Reading text:
--
30126.
Tom Thumb and wife, Commodore Nutt and wife. Small stereoview measures 2.5″ x 5.125.”
Wild Men of Borneo. Waino & Plutano. Weight 45 pounds. Age 50 to 60. Hiram and Barney Davis, along with their manager, Hanford Lyman.
Wild Men of Borneo. Waino & Plutano. Weight 45 pounds. Age, about 50. Hiram and Barney Davis.
Wild Men of Borneo. Waino & Plutano. Weight 45 pounds. Age, about 50. Hiram and Barney Davis.
John Babtista dos Santos of Faro, Portugal. His condition is described as Ischiopagus dipygus. See NYS Journal of Medicine, Nov. 1979, p. 1933 in Early Medical Photography in America by Stanley Burns.
Anna Swan and Martin Van Buren Bates, husband and wife. The man on the right is Charles Eisenmann, the photographer.
Written on verso “G.F. Spence Elizabethtown Ky. Chas. B. Tripp, Born in Woodstock, Ontario. Age 25 yrs.” This is written by Tripp with his feet.
Written on verso “Lydia Thomas, Lamartine, Wis. Chas. B. Tripp, Woodstock, Ontario. Age 28 yrs.” Written by Tripp with his feet.
George Williams, “Turtle Boy,” born in Hot Springs, Arkansas, 1859. He’s actually 21 years old in the photo. George was an accomplished player of the harmonica, drums, flute and panpipes. In 1889, at Worth’s Palace Museum, he was presented with a silver-mounted banjo by his fellow performers. Towards the turn of the century, George owned a 160-acre farm near Wheaton, Illinois. He made his living traveling from small town to small town with his manager, Willis Clark, exhibiting himself in vacant buildings. He spent his later years on the freak show circuit as “King Dodo” from the Fiji Islands.
--
Records supplied:
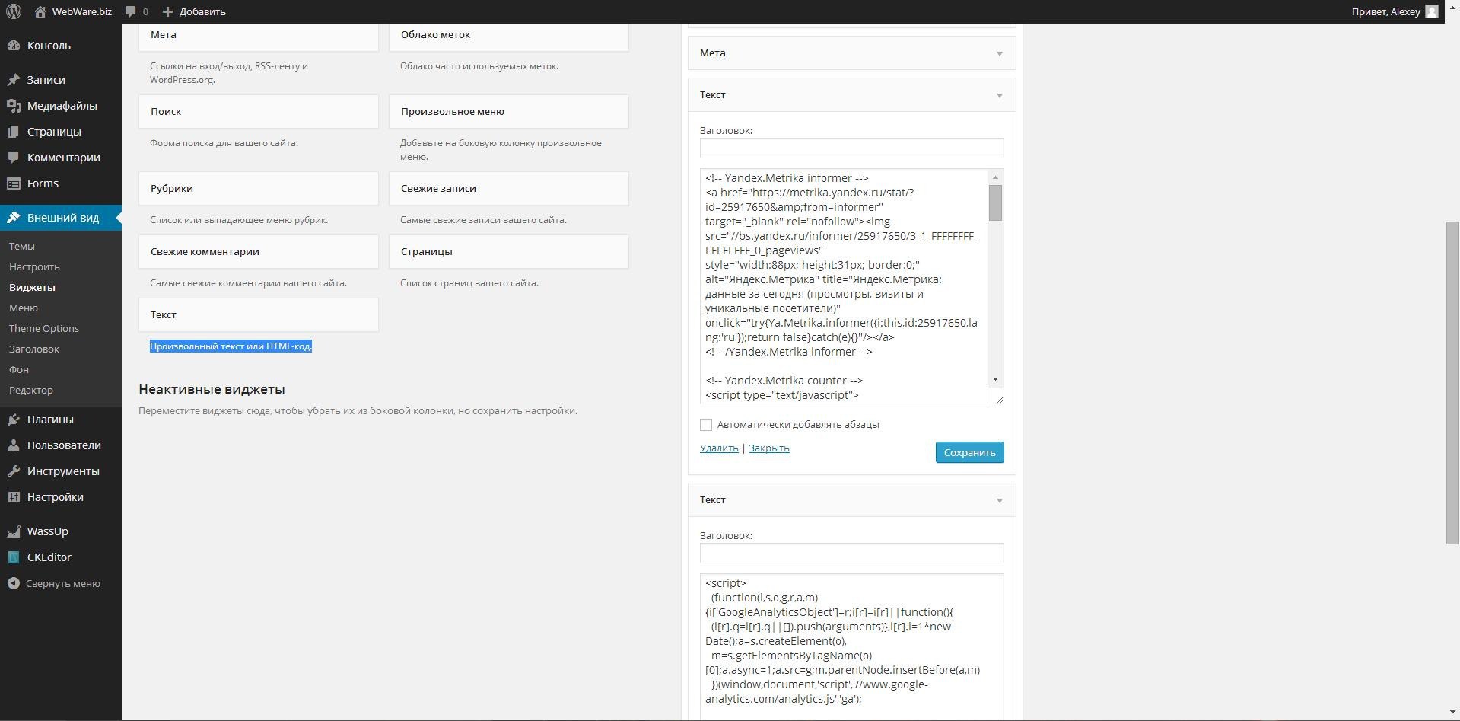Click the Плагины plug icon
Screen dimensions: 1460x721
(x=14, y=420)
--
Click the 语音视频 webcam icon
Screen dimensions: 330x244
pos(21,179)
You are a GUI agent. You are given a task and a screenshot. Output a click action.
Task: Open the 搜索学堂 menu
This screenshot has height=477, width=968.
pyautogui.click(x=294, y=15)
--
Requirement A:
In the captions, who is the man on the right in the picture of Anna Swan and Martin Van Buren Bates?
Requirement B:
Summarize the captions in two sentences.
Requirement C:
Reproduce everything in the captions from "Tom Thumb and" down to "manager, Hanford Lyman.".

Answer box A:
Charles Eisenmann, the photographer.

Answer box B:
The captions identify the people pictured, among them Tom Thumb and Commodore Nutt with their wives, the Wild Men of Borneo (Hiram and Barney Davis), John Babtista dos Santos, Anna Swan and Martin Van Buren Bates, and Chas. B. Tripp, whose verso inscriptions were written with his feet. The longest entry covers George Williams, the "Turtle Boy," who played several instruments, owned a farm near Wheaton, Illinois, exhibited himself from town to town, and later worked the freak show circuit as "King Dodo."

Answer box C:
Tom Thumb and wife, Commodore Nutt and wife. Small stereoview measures 2.5″ x 5.125.”
Wild Men of Borneo. Waino & Plutano. Weight 45 pounds. Age 50 to 60. Hiram and Barney Davis, along with their manager, Hanford Lyman.